Each suction belt is mounted endlessly around a pair of rollers 19,
21, one of which 19 is driven, so that the horizontal lower flights
of the belts can horizontally displace a sheet that is adhered
thereto by suction.
In order for the topmost sheet to become gripped by the suction
belts and suction cups, vertical movement of the suction belts 12
and the suction cups 14 is provided by a raising/lowering mechanism
20, 22, 23. The cups 14 are mounted on a common cup carrier 18 to
which a downward force is applied periodically by means of a rotary
driven cam wheel 20. As the cam wheel is rotated by a horizontal
drive shaft 17 (FIG. 4), one segment of the cam wheel's perimeter
pushes the cup carrier 18 down against the bias of tensioned return
springs 22. Then, another segment of the cam 20 allows the lowered
cup carrier to be raised by the return springs 22. The cam wheel is
continuously rotated, so that action repeats itself during the
feeding of sheets.
Mounted on the cup carrier for movement vertically with respect
thereto is a belt carrier 24 which has a pair of sections 24A, 24B
that straddle the row of suction cups 14 and carry respective
suction belts 12. The belt carrier 24 is biased downwardly by
compression springs 23. The cup carrier 18 includes shoulders 18A
received in vertical slots 24A of the carrier 24 to form a lost
motion connection 26 which enables the cup carrier to move
vertically relative to the belt carrier by a limited distance as
will be explained.
The suction lines for the suction cups 14 on the one hand, and for
the suction belts 12 on the other hand, can be selectively and
independently opened and closed relative to a suction source 31 by
suitable valves 32, 34 under the control of a controller 36.
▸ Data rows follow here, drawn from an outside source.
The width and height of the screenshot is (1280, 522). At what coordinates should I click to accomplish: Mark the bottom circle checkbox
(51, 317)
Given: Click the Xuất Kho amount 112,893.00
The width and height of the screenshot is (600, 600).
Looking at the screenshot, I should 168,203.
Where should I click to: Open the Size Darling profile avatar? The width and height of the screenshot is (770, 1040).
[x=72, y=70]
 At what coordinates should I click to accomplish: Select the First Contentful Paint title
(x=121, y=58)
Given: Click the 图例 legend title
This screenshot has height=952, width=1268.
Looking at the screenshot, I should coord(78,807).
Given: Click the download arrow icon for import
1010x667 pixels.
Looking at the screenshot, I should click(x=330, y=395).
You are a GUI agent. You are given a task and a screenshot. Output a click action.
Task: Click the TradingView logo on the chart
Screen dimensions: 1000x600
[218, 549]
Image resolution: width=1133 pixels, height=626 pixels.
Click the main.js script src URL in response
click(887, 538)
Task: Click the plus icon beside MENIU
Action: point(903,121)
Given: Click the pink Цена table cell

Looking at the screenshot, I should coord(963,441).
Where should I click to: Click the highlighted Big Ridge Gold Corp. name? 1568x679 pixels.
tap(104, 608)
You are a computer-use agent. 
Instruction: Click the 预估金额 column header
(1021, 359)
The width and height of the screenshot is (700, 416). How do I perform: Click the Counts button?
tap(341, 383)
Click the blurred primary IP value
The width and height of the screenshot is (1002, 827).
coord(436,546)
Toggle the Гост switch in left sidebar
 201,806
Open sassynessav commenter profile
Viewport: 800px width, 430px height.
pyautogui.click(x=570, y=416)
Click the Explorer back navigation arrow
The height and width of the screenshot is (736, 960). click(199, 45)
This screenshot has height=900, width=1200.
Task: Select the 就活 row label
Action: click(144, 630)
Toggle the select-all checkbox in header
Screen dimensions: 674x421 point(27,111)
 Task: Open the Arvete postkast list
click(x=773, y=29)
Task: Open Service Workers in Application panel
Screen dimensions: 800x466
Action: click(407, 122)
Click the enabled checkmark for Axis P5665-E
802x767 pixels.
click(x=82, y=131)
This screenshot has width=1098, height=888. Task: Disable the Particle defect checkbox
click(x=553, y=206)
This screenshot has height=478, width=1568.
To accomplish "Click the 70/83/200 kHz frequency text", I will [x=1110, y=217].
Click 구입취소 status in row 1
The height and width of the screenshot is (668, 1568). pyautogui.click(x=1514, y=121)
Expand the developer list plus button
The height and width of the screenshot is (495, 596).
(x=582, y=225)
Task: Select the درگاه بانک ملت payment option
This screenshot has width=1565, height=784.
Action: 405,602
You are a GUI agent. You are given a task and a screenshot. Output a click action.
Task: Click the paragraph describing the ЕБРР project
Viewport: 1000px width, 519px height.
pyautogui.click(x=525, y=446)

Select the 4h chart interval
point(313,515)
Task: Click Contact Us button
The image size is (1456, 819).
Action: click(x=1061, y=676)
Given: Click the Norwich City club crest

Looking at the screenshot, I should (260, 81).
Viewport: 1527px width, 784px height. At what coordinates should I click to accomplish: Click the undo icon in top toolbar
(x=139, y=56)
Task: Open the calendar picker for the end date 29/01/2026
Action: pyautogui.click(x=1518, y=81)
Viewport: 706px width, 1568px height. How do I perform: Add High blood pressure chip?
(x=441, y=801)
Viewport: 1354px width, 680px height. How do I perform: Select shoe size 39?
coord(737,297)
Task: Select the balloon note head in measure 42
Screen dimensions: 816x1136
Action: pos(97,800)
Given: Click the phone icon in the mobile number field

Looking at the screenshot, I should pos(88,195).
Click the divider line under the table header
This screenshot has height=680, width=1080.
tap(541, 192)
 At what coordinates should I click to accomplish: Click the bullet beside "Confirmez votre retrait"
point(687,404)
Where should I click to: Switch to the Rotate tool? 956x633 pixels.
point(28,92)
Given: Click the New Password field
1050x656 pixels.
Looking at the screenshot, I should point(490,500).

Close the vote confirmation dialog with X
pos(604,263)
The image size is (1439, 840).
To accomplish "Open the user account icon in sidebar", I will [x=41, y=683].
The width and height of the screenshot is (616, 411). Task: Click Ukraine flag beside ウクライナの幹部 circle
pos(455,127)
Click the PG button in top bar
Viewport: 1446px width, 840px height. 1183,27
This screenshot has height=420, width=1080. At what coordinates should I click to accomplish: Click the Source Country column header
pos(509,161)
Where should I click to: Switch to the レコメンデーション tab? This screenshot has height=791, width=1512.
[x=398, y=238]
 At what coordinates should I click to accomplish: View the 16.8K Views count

In operation, prior to the feeding of a top sheet of a stack S of
sheets (e.g., paper sheets being fed to a paper coater), the feeder
head is oriented as shown in FIG. 1A wherein the cup carrier and
the belt carrier are fully retracted upwardly, with the springs 23
compressed, and the springs 22 non-stressed (i.e., in a neutral
state). Suction to the cups 14 and the belts 12 is blocked, and the
belts 12 are stationary. To initiate a feeding operation, the
controller 36 activates a stepper motor M to rotate the shaft 17
and the cam 20. The cam initially pushes the cup carrier 18
downwardly, thereby tensioning the return springs 22. The belt
carrier 24, seated on the cup carrier via the lost motion
connection 26 moves downwardly with the cup carrier under pressure
from the compressed springs 23 until the belts 12 abut the top
sheet of the stack. The cup carrier continues to move downward,
relative to the belt carrier, until the cups 14 also contact the
top sheet (FIG. 1B).
Now, the controller 36 opens valve 32 to communicate the cups 14
with suction, whereupon the cups grip the top sheet. Then, the
cup-raising section of the cam begins to engage the cup carrier,
enabling the tensioned springs 22 to begin raising the cup carrier,
whereupon the cup 14 raises the center portion of the top relative
to the sheet's side portions disposed beneath the belts. This
causes those side portions to slide slightly relative to the belts,
causing the sheet to assume a non-planar shape, e.g., a wavy or
corrugated shape (FIG. 1C). In the event that another (bottom)
sheet has adhered itself to the underside of this (top) sheet, the
corrugating of the top sheet will cause it to be lifted from that
bottom sheet, thus tending to break the adherence force between the
sheets.
Then, the controller opens the valve 34 to communicate suction to
the belts and closes the valve 32 to block suction to the cup. The
top sheet is now attached by suction only to the belts 12 (FIG.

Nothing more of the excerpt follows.